The Norwegian and Swiss governments have developed public-private compensation models for extreme events, such as the Norwegian natural perils pool and the Swiss "Elementarschaden-Pool," which cover a significant portion of their natural perils markets. Despite such initiatives, only 25% of climate-related losses in Europe have been insured over the past 40 years, exposing a significant climate protection gap. Governments can also contribute by implementing water management solutions and monitoring systems for natural disasters, as seen in the UK's partnership with private insurers to provide flood insurance. (5)
The implementation of sustainability initiatives in the insurance sector faces significant challenges despite growing global emphasis. Key obstacles and asset-side challenges include: fragmented reporting standards and regulations, insufficient green bonds and issuers, lack of policy incentives for large-scale green investments, inadequate carbon pricing, and suboptimal climate risk reporting standards.
Implementing and complying with ESG-related regulations remains challenging, though the Sustainable Finance Disclosure Regulation (SFDR) offers hope for improved public disclosures and access to quality data on private funds. The U.S. serves as a case study, where the SEC delayed climate-related rulemaking for nearly two years, resulting in significantly weakened disclosure requirements approved on March 6, 2024. (11)
In contrast, the EU and UK have adopted robust ESG regulations, with the SFDR being the most comprehensive applicable to all financial market participants in the EU and those outside selling to EU clients. Compliance with SFDR has proven difficult, as fund managers navigate the categorisation of their products under Articles 6, 8, and 9, which define sustainability objectives. In 2023, we tracked 302 new Article 8 funds, primarily from the UK and Sweden, highlighting the regional concentration of ESG initiatives among European fund managers, while 4% of funds in our sample were U.S.-domiciled. (Pitchbook, The State of Private Market ESG and Impact Investing in 2024)
These challenges underscore the need for coordinated efforts to enhance data availability, standardise regulations, and develop innovative financial instruments to effectively integrate ESG factors into insurance operations and risk management practices. (1)
Conclusion
In conclusion, the landscape of ESG and impact investing is both dynamic and complex, necessitating that investors and policymakers adeptly navigate these intricacies to effectively integrate ESG principles into their strategies. As impact investing continues to evolve globally, with a pronounced focus on addressing climate change and closing the insurance gap, tailored approaches are essential to maximise impact in diverse regional contexts. The growing demand for socially responsible investments underscores the importance of collaboration among investors, policymakers, and communities.
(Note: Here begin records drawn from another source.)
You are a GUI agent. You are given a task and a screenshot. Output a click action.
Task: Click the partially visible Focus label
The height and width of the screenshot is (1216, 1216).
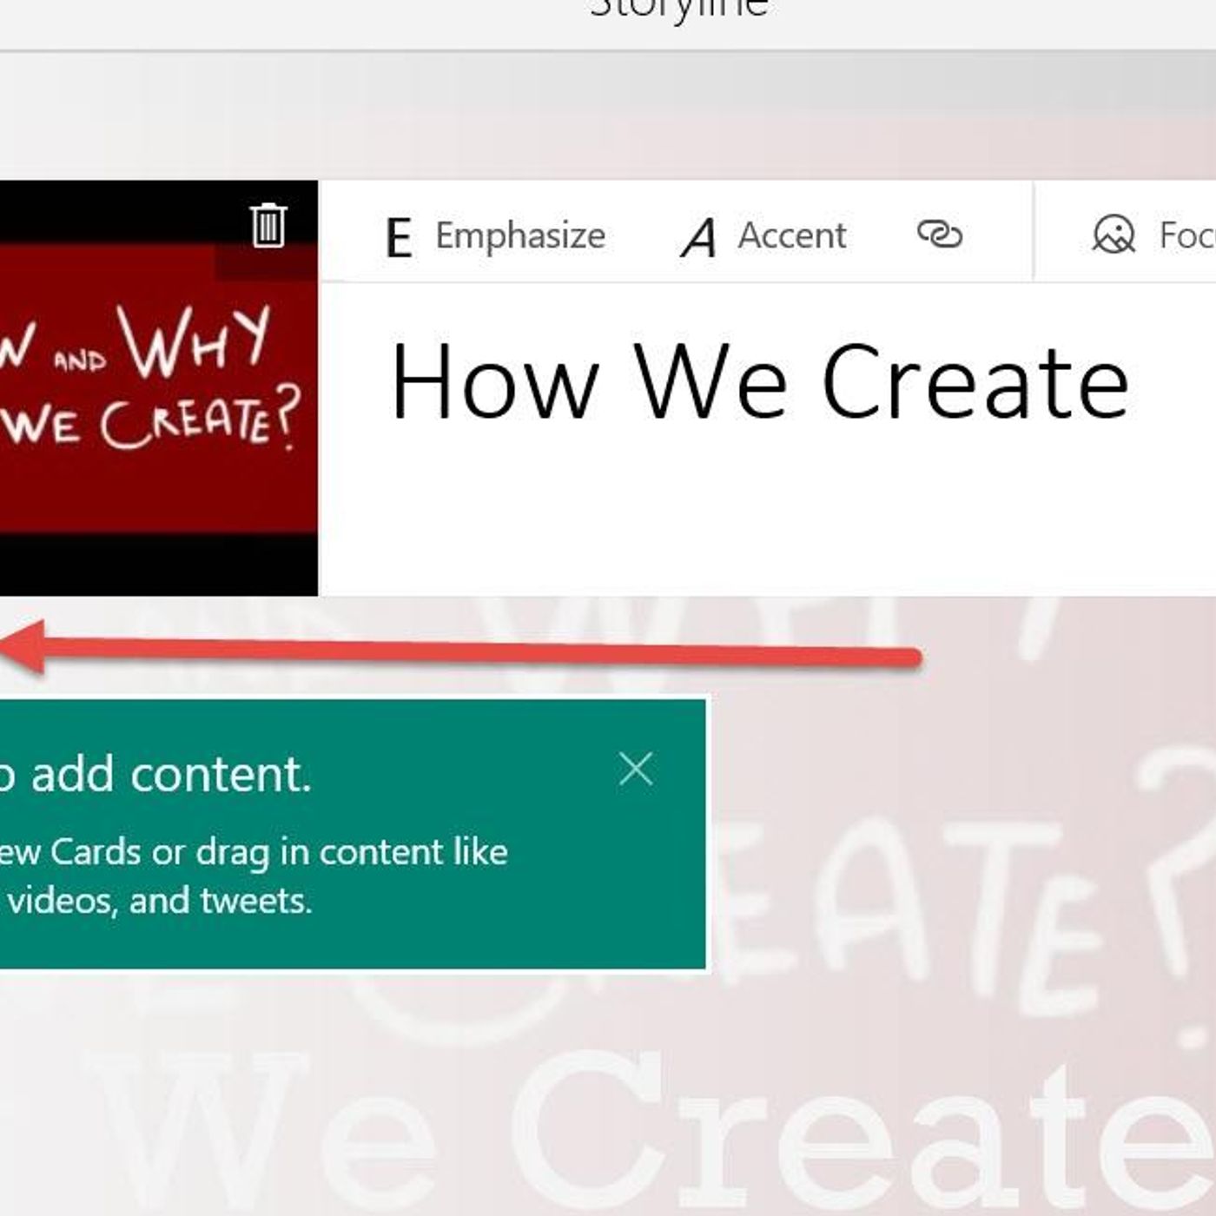[x=1186, y=235]

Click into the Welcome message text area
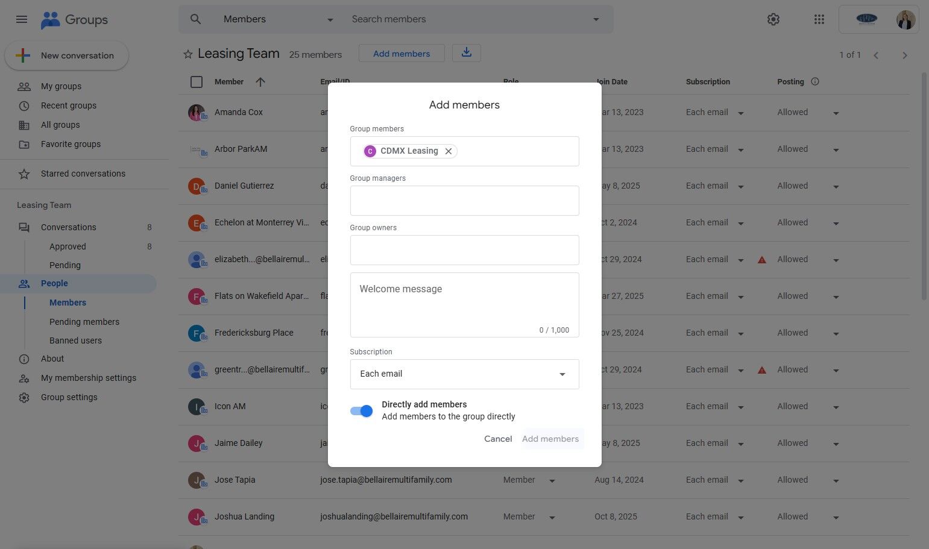tap(464, 305)
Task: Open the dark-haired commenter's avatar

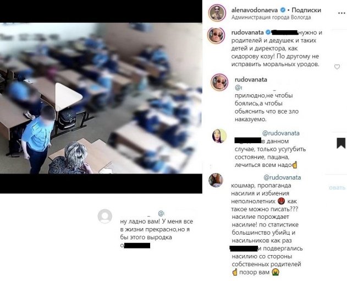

The insurance industry plays a pivotal role in this movement, leveraging its expertise in risk management and substantial investment capabilities to drive positive change in areas such as climate resilience and financial inclusion. Current strategies—including impact investments, insurtech ventures via corporate funds, participation as limited partners in venture funds, and the application of data analytics and AI—highlight the sector's commitment to innovation and sustainability. However, challenges such as regulatory barriers, market fragmentation, and the need for enhanced consumer education persist. Moving forward, efforts must focus on overcoming these obstacles while harnessing technological advancements to amplify the insurance industry's impact on global economic stability and sustainability.